There was much discussion this week of the death of Maria del Carmen Brousada, who three years ago gave birth to twins at the age of 66. News of her death–and the fact that her two children were left without a mother–was carried in nearly every major newspaper and news service. Ms. Brousada’s death was noteworthy because it stirred up–again–the whole hornet’s nest of whether women her age should be banned from receiving fertility treatments.
One of the more neutral articles ran on–of all places–Fox News, but it quoted a decidedly un-neutral party:
Allan Pacey, secretary of the British Fertility Society, said the organization recommends that assisted conception generally not be provided to women beyond the natural age of menopause.
“The rationale for all that is that nature didn’t design women to have assisted conception beyond the age of the natural menopause…once you get into the mid-50s, I think nature is trying to tell us something,” Pacey told The AP.

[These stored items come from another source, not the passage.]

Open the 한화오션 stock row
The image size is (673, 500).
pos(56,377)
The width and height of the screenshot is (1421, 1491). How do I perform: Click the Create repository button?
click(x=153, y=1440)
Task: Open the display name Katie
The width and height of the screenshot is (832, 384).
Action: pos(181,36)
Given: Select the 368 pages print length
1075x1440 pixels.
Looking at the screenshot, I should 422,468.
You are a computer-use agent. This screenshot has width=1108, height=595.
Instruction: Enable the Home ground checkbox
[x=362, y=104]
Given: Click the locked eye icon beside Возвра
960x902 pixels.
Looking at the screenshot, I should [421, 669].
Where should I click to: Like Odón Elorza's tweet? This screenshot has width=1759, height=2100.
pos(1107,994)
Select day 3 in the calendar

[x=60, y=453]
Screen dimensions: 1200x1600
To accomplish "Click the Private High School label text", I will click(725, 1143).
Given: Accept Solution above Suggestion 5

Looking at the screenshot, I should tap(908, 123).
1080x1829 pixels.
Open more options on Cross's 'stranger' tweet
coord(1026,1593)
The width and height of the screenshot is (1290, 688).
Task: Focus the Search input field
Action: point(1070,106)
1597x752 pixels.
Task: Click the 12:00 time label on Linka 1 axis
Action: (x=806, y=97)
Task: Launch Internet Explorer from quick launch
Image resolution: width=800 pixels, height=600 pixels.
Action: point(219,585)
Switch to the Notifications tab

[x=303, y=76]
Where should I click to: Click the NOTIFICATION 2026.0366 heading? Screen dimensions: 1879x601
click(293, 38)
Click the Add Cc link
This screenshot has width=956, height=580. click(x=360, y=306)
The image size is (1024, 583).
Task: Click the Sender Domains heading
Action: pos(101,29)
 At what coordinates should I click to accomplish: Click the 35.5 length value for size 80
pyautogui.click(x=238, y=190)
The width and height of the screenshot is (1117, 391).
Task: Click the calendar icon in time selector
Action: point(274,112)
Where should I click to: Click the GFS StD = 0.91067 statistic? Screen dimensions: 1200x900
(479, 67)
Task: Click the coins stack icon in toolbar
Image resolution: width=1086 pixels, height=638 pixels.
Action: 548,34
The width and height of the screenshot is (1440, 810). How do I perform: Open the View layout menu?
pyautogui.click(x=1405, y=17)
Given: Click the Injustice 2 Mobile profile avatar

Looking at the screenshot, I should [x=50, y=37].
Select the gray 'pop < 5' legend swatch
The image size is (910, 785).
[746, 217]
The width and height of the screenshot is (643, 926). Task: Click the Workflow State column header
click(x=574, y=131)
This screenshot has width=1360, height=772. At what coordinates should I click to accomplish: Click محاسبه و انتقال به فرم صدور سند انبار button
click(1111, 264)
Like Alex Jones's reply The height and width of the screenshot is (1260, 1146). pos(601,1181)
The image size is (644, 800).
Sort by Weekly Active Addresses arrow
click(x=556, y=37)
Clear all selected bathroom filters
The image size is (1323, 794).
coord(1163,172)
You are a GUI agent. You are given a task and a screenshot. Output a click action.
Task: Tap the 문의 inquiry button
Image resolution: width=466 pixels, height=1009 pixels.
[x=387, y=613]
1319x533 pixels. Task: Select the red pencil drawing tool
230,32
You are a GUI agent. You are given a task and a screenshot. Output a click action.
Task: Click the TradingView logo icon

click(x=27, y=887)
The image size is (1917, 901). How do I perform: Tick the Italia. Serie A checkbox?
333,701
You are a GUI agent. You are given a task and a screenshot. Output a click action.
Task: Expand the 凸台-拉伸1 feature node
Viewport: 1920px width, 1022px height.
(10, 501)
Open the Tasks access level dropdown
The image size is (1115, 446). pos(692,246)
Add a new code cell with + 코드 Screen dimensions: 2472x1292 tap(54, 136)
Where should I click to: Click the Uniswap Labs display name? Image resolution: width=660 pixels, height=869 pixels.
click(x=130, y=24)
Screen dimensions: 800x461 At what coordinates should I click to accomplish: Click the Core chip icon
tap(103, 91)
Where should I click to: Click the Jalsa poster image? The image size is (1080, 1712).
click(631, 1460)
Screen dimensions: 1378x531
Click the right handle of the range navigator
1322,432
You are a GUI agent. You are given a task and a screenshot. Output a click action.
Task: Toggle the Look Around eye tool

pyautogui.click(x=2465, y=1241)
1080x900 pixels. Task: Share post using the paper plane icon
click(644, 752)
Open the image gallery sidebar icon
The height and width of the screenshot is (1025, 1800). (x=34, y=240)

He added: “I think many people would worry about providing fertility treatment to women in their 60s. I think as a general rule, to embark on pregnancy when you may not see your child go to university is potentially a very difficult situation.”
Sorry, Dr. Pacey, I’m going to call bullshit on both these “reasons.”
Firstly, nature did not design the human reproductive system to do a lot of things it now routinely does. It didn’t design men to have erections on demand at 70. It didn’t design women–like me–to delay child-bearing for decades by taking hormones that stop ovulation. It didn’t design us to give birth by removing the baby through the abdominal wall. What nature designed us to do stopped troubling the medical community a long time ago.
Secondly, the whole “Oh, what about teh babeez?” cry doesn’t take into account that parents die all the time and leave their children behind. Mommies dying is always a dreadful thing. But so is daddies dying and I don’t see any bio-ethicists trying to stop men in their 60s from fathering children under the same rationale. If the sole concern here is: “She’ll die soon, so she has no business having a baby”, then we should deny men the same right, especially because men have a shorter life expectancy, and thus are even MORE likely to die when their children are young.
Should we deny fertility assistance to people who “may not live to see their children go to university?” I’d argue that it’s a very serious slippery slope. If we did decide to help only people with who can expect a long life post-childbirth, what’s the cut-off? That they must be of an age that they will live until their child is 16? 18? 21? That they have no pre-existing health conditions that might potentially shorten their lifespan? Because lots of people can be expected to die younger than the Western life expectancy of mid-70s.
Consider: a dear friend of mine in her mid-30s just had her first child with some help from fertility treatments. She has relapsing-remitting MS and while she’s healthy now, it’s possible that her MS will kill her before her child reaches adulthood. This is also true of a colleague who is having a child via a surrogate because chemotherapy for breast cancer–now in remission for six years–destroyed her fertility. It’s possible, although unlikely, that the cancer will return and kill her, but if it does, it will happen sooner rather than later, when her child is young.
Should we deny those women the right to fertility assistance? They might have a shorter than average life expectancy. Then again, so would a woman who smokes or who is obese or diabetic or who carries the BRCA genetic mutation. Should we deny them fertility treatments too?
See what I mean about that slippery slope?
I wouldn’t want to have a child in my 60s. But that’s my choice. Society needs to back the fuck off women who do. Medical technology makes things possible that strike us as distasteful or against our personal code of ethics (see: abortion, organ transplant, blood transfusion, euthanasia). But that does not give society the right to police other people’s medical decisions–including fertility treatments. Unless we’re going to send the uteri police after every woman–and man–who uses fertility treatments or is at increased risk of dying when their child is young, we don’t have the right to veto anyone’s reproductive choices, no matter what their age.